The economy-market disconnect has been discussed and debated extensively. To the lay observer of markets, ‘booming markets in crashing economies’ is indeed a puzzle. But the fact is, there is no puzzle in this. In fact, there is a ‘method in the madness’. The leading central banks of the world, led by the Fed, have injected around $20 trillion dollars into the global financial system. Cheap money policy is the right response during recessions and therefore, an ultra-loose monetary policy is justified during this severe global recession. Since consumer price inflation has been conspicuous by its absence in the developed world, this injection of huge liquidity has created ‘asset price inflation’ or in simple language, stock market boom. Historically low interest rates have accelerated the switch to equities. Alternate investments, except gold and some crypto currencies, have performed   poorly. Therefore, investors chasing stocks is a rational pursuit.

Every crisis throws up its winners and losers. This pandemic- triggered crisis has proved to be manna from heaven for many businesses. E-commerce, telecom, pharma and IT are firing on all cylinders and are set to report record profits. Hence, it is rational that lot of  money is flowing into these performing segments. Therefore, even though the disconnect between crashing economies and booming markets might appear as a puzzle to the lay observer, the fact is that there is a method in this madness.

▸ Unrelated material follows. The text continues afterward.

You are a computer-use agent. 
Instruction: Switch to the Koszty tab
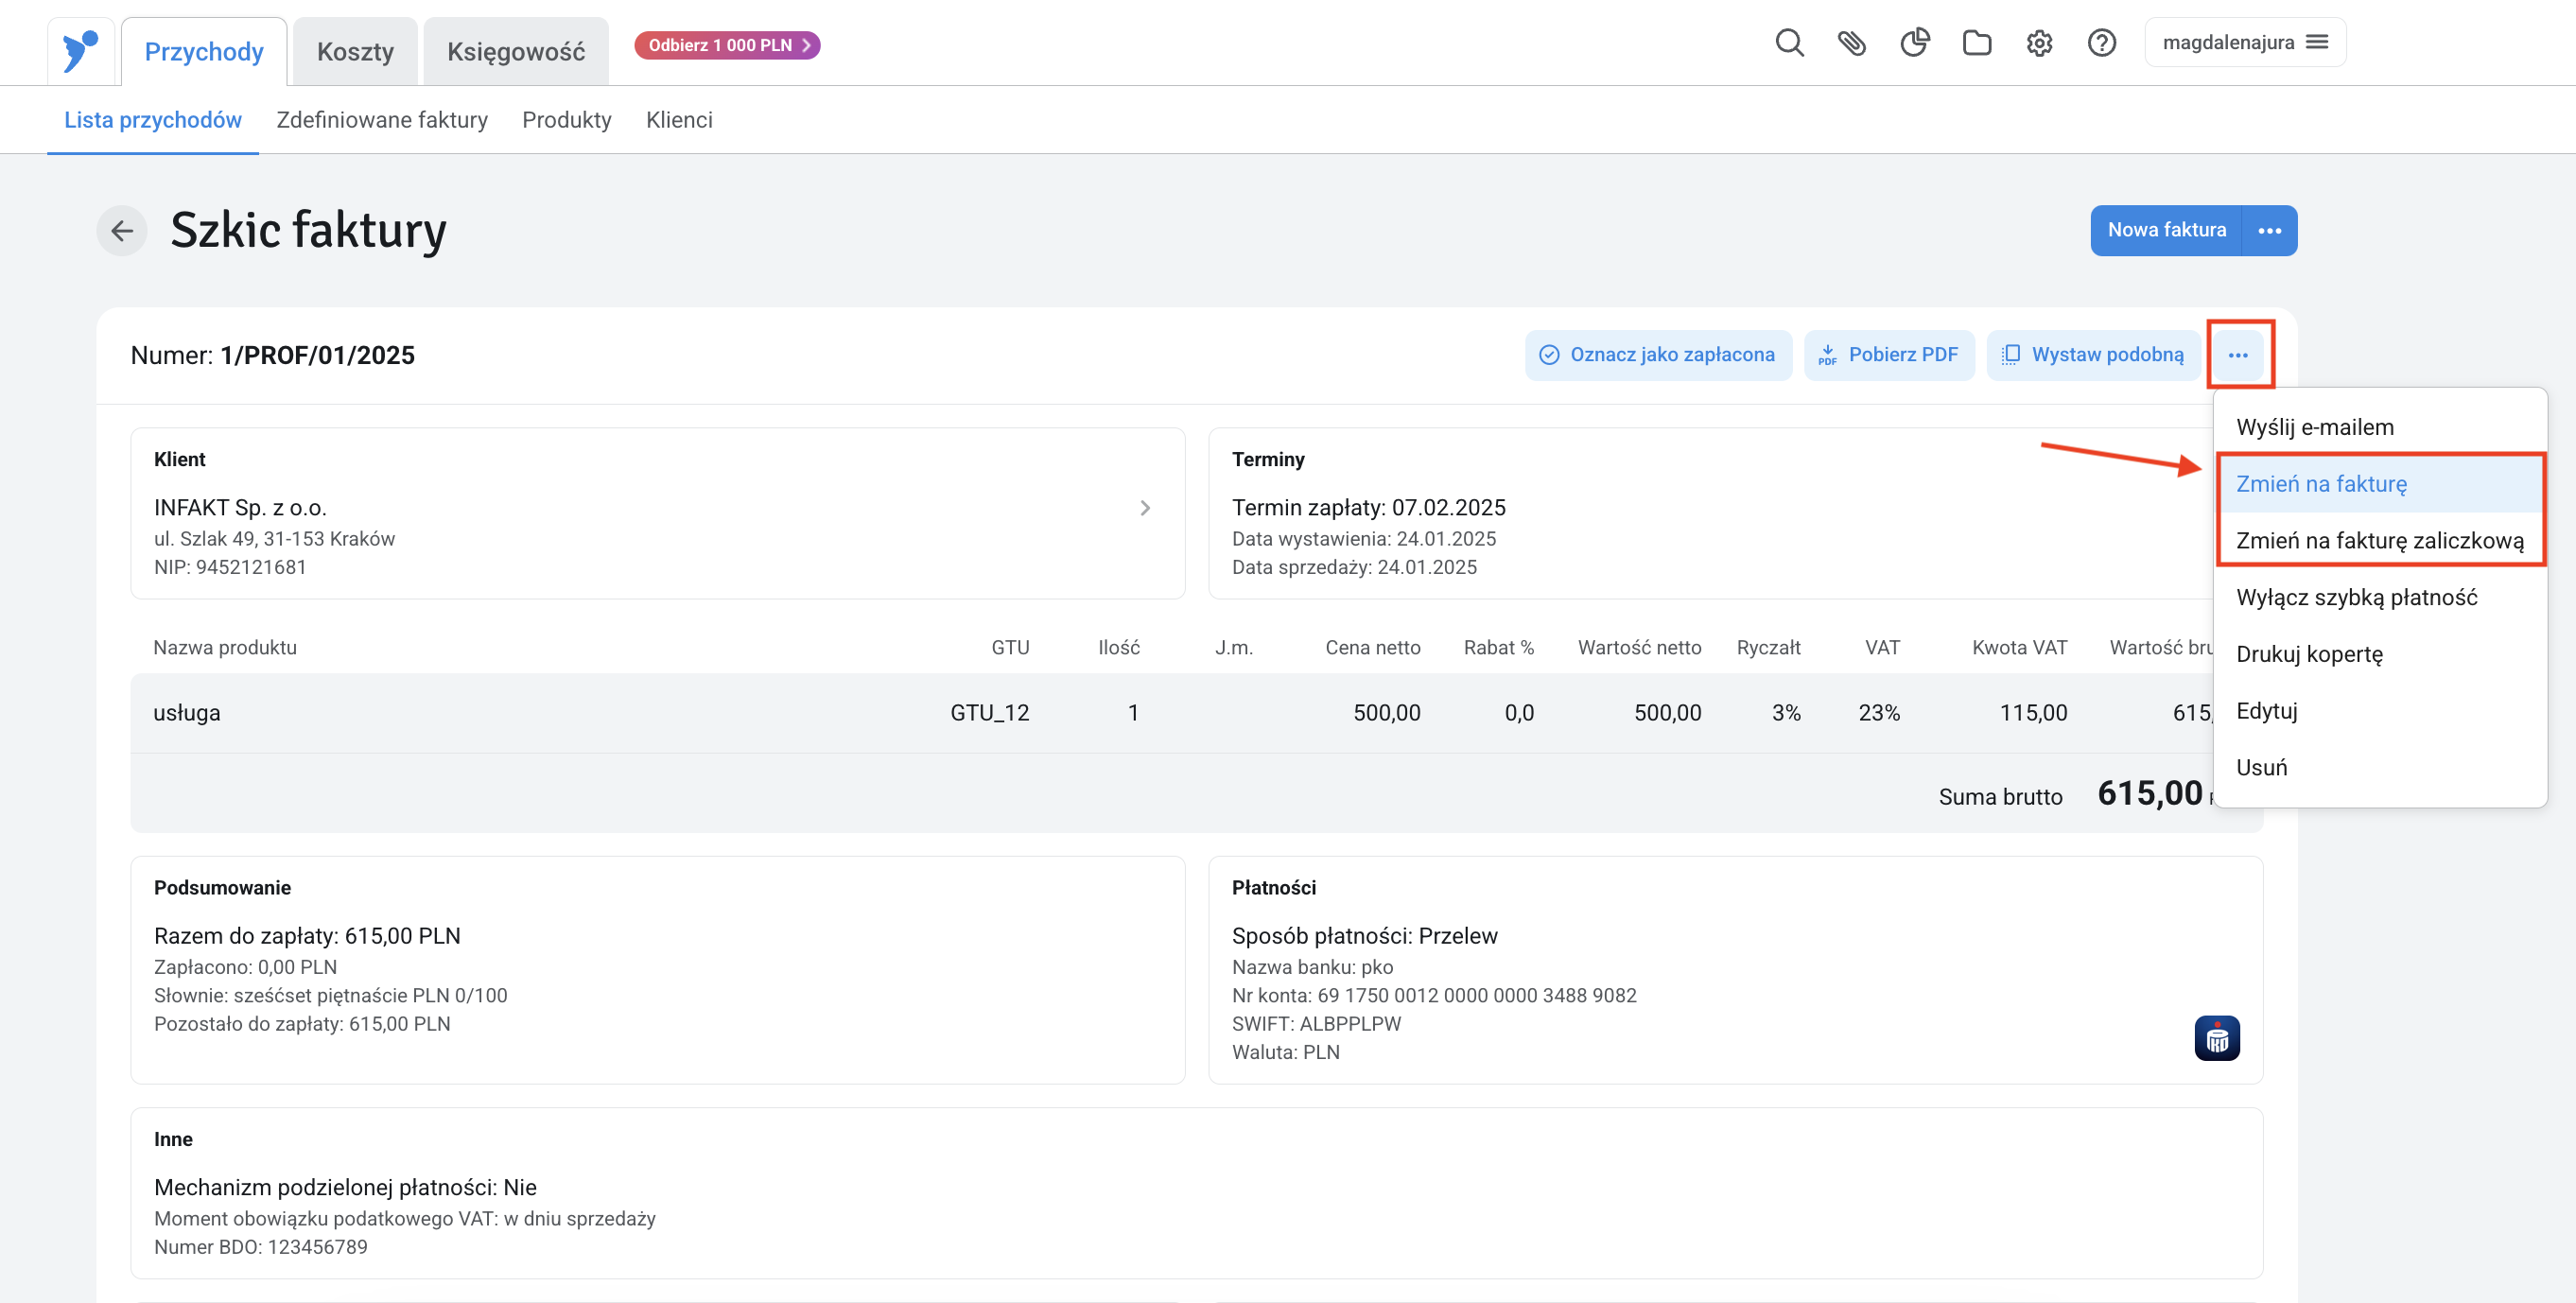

Some irrationality in exuberance

Even though the pursuit of recession-proof growth stocks is a rational action, there is an element of irrationality in this exuberance. Liquidity and the TINA (There Is No Alternative) factor have pushed valuations high. PE ratios of many growth stocks are at unsustainable levels. At high valuations chances of sharp corrections are high.

Where do we go from here?

Markets have an uncanny ability to surprise. This rally has dodged even the market legends like Warren Buffet, Charlie Munger and Ray Dalio. Therefore, instead of attempting a trend prediction let me try to visualize some possible merging scenarios.

Scenario 1

This is a Goldilocks scenario. Here we assume that the recent breakthroughs in Covid-19 vaccines from Pfizer and Moderna, and from some others expected shortly, would lead to containment of the disease. With the  vaccine becoming widely available, there would be  progressive unlocking of economies and sharp rebound in economic growth and corporate earnings. In this  context, if inflation continues to be subdued in the developed world, and interest rates remain at near zero   levels, more money will chase stocks pushing up stock prices further. Emerging markets like India will attract more capital flows. This is already happening. As on November 26th, FII inflows are Rs 58690 crores. This is a record for monthly inflows. This kind of liquidity can surprise on the upside.

Scenario 2

This scenario factors in the logistical constraints in   scaling up the production of vaccine and making it  available on an adequate scale. Meanwhile, if the second wave of Covid attack which is already bad turns brutal, it might necessitate further lockdowns. This will adversely impact the expected economic recovery. Such a scenario may not lead to a sell-off in the market. Instead, the market is likely to consolidate in a range around the current levels.

Scenario 3

This is a bear case scenario. A sell-off is possible in stock markets globally when the economic trigger that led to the rally  – liquidity infusion by the central banks – reverses. Sure, a reversal of the accommodative monetary policy is unlikely in the near future. But, if inflation starts rising, central banks would be forced to taper the bond purchases that they are doing now. The Taper Tantrum of 2013 led to sell off in equity and   currency markets. A repeat of this scenario is likely if inflation reemerges in the developed world in 2021.

Which of these scenarios will play out will depend on how the crucial variables behave. So investors have to watch out for the developments on the vaccine front, the intensity of the second wave of the pandemic, inflation trends and interest rates.